Ces deux décisions mettent ainsi un terme à une saga judiciaire quant à la validité du barème « Macron ».
S’ils peuvent décevoir certains, ces arrêts ne sont toutefois pas surprenants.
Rappelons en effet que le principe du barème avait d’ores et déjà été validé tant par le Conseil constitutionnel que le Conseil d’État, mais également la Cour de cassation elle-même au moment de la remise de ses avis en juillet 2019.
Le Comité de l’OIT, dans le cadre de son rapport du 16 février 2022, avait de son côté souligné que la conformité du barème avec les dispositions de la convention n° 158 dépend du fait que soit assurée une protection suffisante des personnes injustement licenciées et que soit versée, dans tous les cas, une indemnité adéquate. Il avait donc invité le gouvernement français à examiner à intervalles réguliers les modalités du dispositif d’indemnisation mis en place par le barème.
Une motivation particulièrement détaillée de la Cour
Dans le cadre du contrôle de conventionnalité effectué par la Cour de cassation, autrement dit, contrôle « in abstracto » du barème, l’arrêt n° 21-14.490 comporte une motivation particulièrement détaillée concernant le régime applicable en matière de licenciement sans cause réelle et sérieuse et de licenciement nul.
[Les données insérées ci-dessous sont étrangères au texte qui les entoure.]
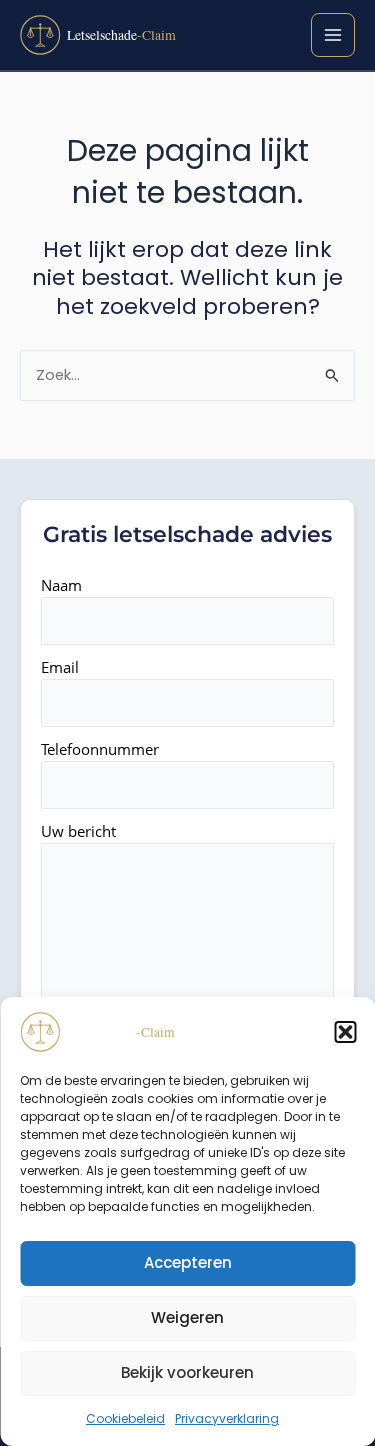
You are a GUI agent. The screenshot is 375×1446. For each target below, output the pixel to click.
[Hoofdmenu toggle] (333, 35)
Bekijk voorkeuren (187, 1372)
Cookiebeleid (125, 1418)
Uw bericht (78, 831)
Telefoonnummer (100, 749)
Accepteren (188, 1262)
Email (60, 667)
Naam (61, 585)
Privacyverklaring (227, 1418)
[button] (345, 1032)
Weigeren (187, 1317)
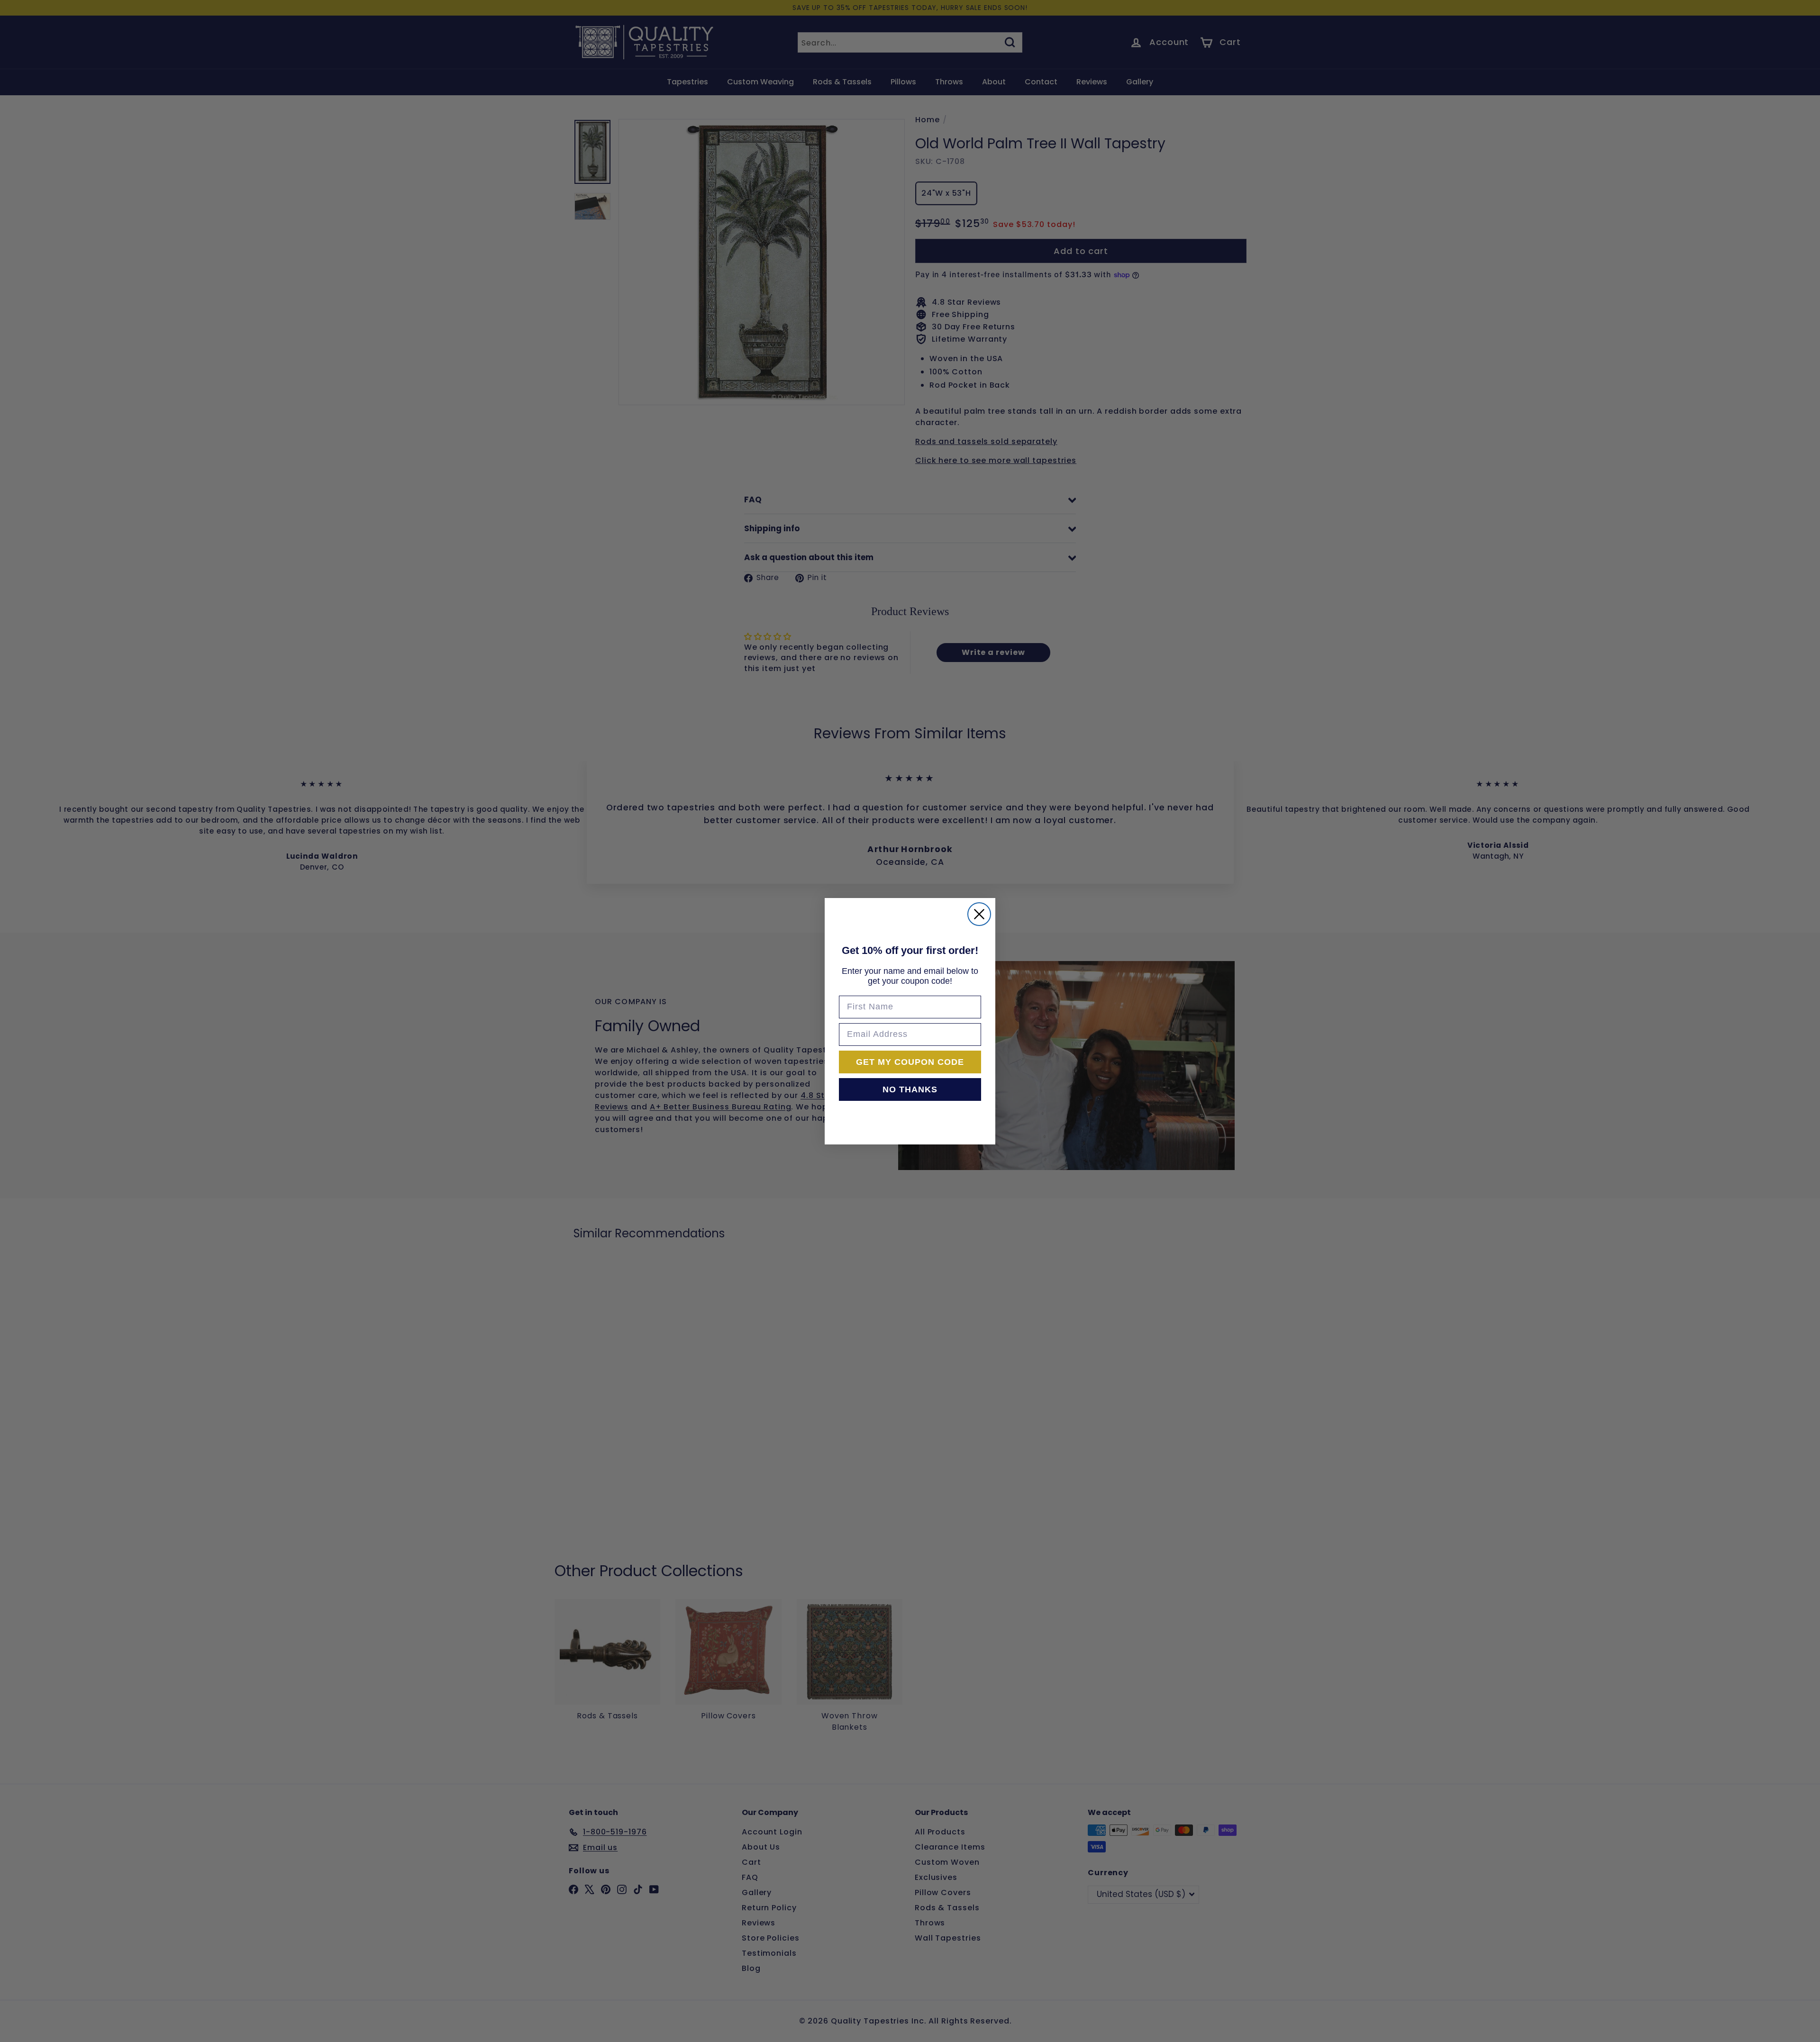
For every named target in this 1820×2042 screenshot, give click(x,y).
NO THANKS (910, 1089)
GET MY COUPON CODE (910, 1062)
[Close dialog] (979, 914)
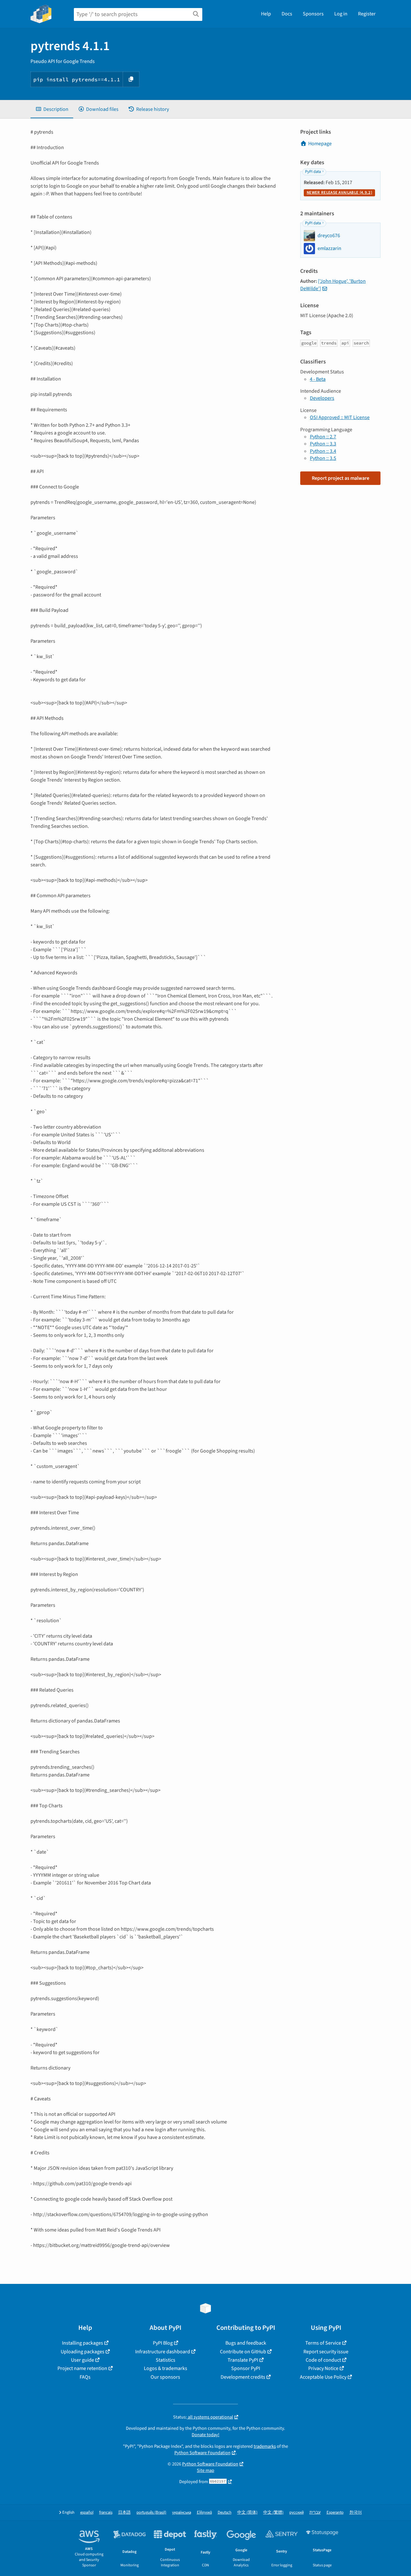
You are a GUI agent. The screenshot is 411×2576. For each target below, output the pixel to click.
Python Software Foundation (202, 2452)
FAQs (85, 2377)
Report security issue (325, 2351)
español (86, 2512)
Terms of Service (323, 2343)
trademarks (265, 2446)
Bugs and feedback (245, 2343)
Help (266, 13)
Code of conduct (323, 2360)
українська (181, 2512)
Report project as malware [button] (340, 478)
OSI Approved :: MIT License (340, 417)
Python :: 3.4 (323, 451)
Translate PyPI (243, 2360)
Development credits (243, 2377)
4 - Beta (318, 379)
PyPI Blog (163, 2343)
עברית (315, 2512)
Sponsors (313, 13)
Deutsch (225, 2512)
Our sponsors (165, 2377)
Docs (287, 13)
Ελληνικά (204, 2512)
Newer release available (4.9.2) (339, 192)
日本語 (124, 2512)
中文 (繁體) (273, 2512)
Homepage (320, 143)
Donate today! (205, 2434)
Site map (205, 2470)
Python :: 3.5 (323, 458)
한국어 (355, 2512)
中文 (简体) (247, 2512)
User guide (82, 2360)
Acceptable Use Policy (323, 2377)
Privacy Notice (323, 2368)
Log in (340, 13)
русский (296, 2512)
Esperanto (335, 2512)
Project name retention (82, 2368)
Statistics (165, 2360)
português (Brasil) (151, 2512)
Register (367, 13)
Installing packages (82, 2343)
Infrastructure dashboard (162, 2351)
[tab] (52, 109)
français (105, 2512)
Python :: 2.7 (323, 436)
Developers (322, 398)
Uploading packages (82, 2351)
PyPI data (313, 171)
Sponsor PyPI (245, 2368)
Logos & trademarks (165, 2368)
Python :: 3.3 (323, 443)
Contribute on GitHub (243, 2351)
Après avoir longuement rappelé les situations dans lesquelles la nullité du licenciement est encourue, donc dans lesquelles le barème peut être écarté, la Cour indique que le fait que le juge ordonne d’office le remboursement par l’employeur fautif aux organismes intéressés, de tout ou partie des indemnités chômage versées au salarié licencié dans la limite de six mois d’indemnité, permet également d’assurer que les sommes mises à la charge de l’employeur ont bien un caractère dissuasif.
Elle décide ainsi que, prises dans leur ensemble, les dispositions des articles L. 1235-3, L. 1235-3-1 et L. 1235-4 du Code du travail « sont de nature à permettre le versement d’une indemnité adéquate ou une réparation considérée comme appropriée au sens de l’article 10 de la convention n° 158 de l’OIT ».
En résumé, la Cour de cassation estime que le barème de l‘article L. 1235-3 du Code du travail est conforme aux dispositions conventionnelles.
Dans ce même arrêt, la Cour rejette purement et simplement toute possibilité d’application « in concreto » du barème : elle refuse de permettre aux juges d’écarter le dispositif qu’elle vient de valider afin de tenir compte des circonstances de l’espèce si les juges estiment qu’il porte une atteinte disproportionnée aux droits du salarié.
Pour ce faire, la Cour se fonde sur le fondement de l’article 6 de la Déclaration des Droits de l’Homme et du Citoyen de 1789 estimant qu’une telle possibilité porterait atteinte au principe d’égalité des citoyens devant la loi.
S’agissant de l’arrêt n° 21-15.247, la Cour de cassation confirme là encore la position qu’elle avait retenu dans le cadre de ses avis du mois de juillet 2019 et rejette tout effet direct de l’article 24 de la Charte Sociale européenne.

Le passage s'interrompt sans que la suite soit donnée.